Former President Trump doesn’t plan to attend Wednesday’s first Republican presidential primary debate in Wisconsin, but he and his team are working to ensure he remains a dominant presence around the event anyway.

Surrogates for the former president are expected to descend on Milwaukee in an effort to make their presence known on the ground. And Trump is doing a pre-taped interview with former Fox News host Tucker Carlson that will reportedly air the same night as the debate, offering up his own counterprogramming to try and divide voters’ attention.

The debate happens to be the same week Trump must also surrender to authorities in Georgia after he was charged over his efforts to overturn the 2020 election results in the state. Trump said he will turn himself in Thursday, meaning the timing could create yet another spectacle that could swallow up a positive news cycle for one of his rivals coming out of the debate.

“The person in the lead has almost no incentive to debate, so of course he’s going to take a pass,” said Peter Loge, director of the George Washington University School of Media and Public Affairs.

“That said, the debate will be about Donald Trump, which is what Trump wants,” Loge said. “There will be questions about the 2020 election, about the indictments, about classified documents. So, Trump doesn’t need to be there to make it about Trump.”

The former president wrote Sunday on Truth Social that he would not be participating in the debates, citing a poll from CBS News he spent most of the day touting that showed him leading the next closest GOP candidate, Florida Gov. Ron DeSantis, by a whopping 46 percentage points.

The announcement came after Trump had for months publicly and privately questioned why he should subject himself to insults and attacks on the debate stage from candidates polling in the single digits.

But Trump’s team is not entirely ceding the stage to the nearly 10 other rivals who will be in Milwaukee on Wednesday. A source familiar with the matter said there was a “concerted effort” by Trump’s campaign to have surrogates in attendance who could spin for the former president and do media in his absence.

Donald Trump Jr. announced Monday that he and Kimberly Guilfoyle, who previously worked on Trump’s 2020 campaign, would be in Milwaukee.

Rep. Marjorie Taylor Greene’s (R-Ga.) office said the congresswoman would be on the ground Tuesday and Wednesday and available for media opportunities in support of Trump.

A source said Rep. Mike Waltz (R-Fla.) would be in attendance, and Rep. Byron Donalds (R-Fla.) will also be there. Both men have backed Trump in the 2024 race, and Donalds in particular has sparred at times with members of DeSantis’s team.

The moderators for Wednesday’s event, Bret Baier and Martha MacCallum, have indicated that Trump will be part of some of the evening’s questions. Former New Jersey Gov. Chris Christie (R) is expected to take aim at the former president for his absence, while leaked debate prep memos indicated DeSantis may try to defend Trump.

“I think Trump not being there, while his opponents will try to make it reflect badly on Trump, they all look really small for being there,” said one former Trump White House official. “It almost makes it look like a junior varsity debate without Trump being there.”

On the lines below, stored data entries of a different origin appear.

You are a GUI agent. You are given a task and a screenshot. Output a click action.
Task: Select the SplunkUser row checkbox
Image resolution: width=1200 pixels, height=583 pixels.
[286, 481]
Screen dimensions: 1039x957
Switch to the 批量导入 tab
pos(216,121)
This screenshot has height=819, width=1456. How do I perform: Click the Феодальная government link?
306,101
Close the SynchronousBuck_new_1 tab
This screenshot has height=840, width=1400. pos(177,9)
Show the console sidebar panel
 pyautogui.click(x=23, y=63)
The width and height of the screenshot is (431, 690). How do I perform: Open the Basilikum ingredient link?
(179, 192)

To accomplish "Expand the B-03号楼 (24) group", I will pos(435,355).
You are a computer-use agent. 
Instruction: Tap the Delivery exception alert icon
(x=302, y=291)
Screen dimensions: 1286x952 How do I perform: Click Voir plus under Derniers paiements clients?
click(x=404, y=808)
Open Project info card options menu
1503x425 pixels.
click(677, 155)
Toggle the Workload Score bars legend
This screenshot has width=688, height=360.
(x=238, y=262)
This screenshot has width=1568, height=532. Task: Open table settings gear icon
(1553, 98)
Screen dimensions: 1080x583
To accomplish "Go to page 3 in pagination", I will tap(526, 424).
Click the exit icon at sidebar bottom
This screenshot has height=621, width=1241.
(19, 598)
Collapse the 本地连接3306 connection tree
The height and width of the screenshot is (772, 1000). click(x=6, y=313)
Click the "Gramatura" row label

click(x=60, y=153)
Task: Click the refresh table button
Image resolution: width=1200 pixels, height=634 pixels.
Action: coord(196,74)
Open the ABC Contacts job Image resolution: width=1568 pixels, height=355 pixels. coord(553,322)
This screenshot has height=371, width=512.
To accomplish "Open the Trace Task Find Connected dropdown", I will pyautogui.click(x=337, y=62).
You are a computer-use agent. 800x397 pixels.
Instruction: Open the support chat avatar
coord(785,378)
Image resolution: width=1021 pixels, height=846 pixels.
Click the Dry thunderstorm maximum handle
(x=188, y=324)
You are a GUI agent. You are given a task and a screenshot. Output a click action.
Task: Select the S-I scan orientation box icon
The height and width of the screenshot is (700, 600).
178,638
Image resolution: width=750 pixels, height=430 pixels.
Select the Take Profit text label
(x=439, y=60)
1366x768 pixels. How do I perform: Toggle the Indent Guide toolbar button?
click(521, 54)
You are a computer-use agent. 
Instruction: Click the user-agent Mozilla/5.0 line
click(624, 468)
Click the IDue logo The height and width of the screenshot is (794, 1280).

In lieu of attending the debate, Trump sat for a prerecorded interview with Carlson, who himself has a strong following among conservatives. A Trump campaign spokesperson did not respond to a request for comment on when or where the interview would air, but one source suggested it may go out around the same time as the debate to maximize the split-screen.

The entire operation is reminiscent of January 2016, when Trump skipped a Fox News debate just before the Iowa caucuses and instead held his own event just down the road in Des Moines. Trump garnered significant media attention both for his decision to skip the debate, and for his counter-event, though he ultimately finished second in the 2016 Iowa caucuses to Sen. Ted Cruz (R-Texas).

It is also part of a broader pattern with Trump, who strategists say manages to consume entire news cycles and drown out his rivals with his actions.

The same thing could happen again this week, with Trump’s surrender to authorities in Georgia on Thursday potentially blotting out any news out of the debate. His previous arraignments have led to all-day coverage on cable news and prompted statements from his rivals and supporters alike attacking or defending Trump.

“He’ll be the No. 1 issue [at the debate],” said Rob Stutzman, a California-based GOP strategist. “His legal peril is going to be an issue.”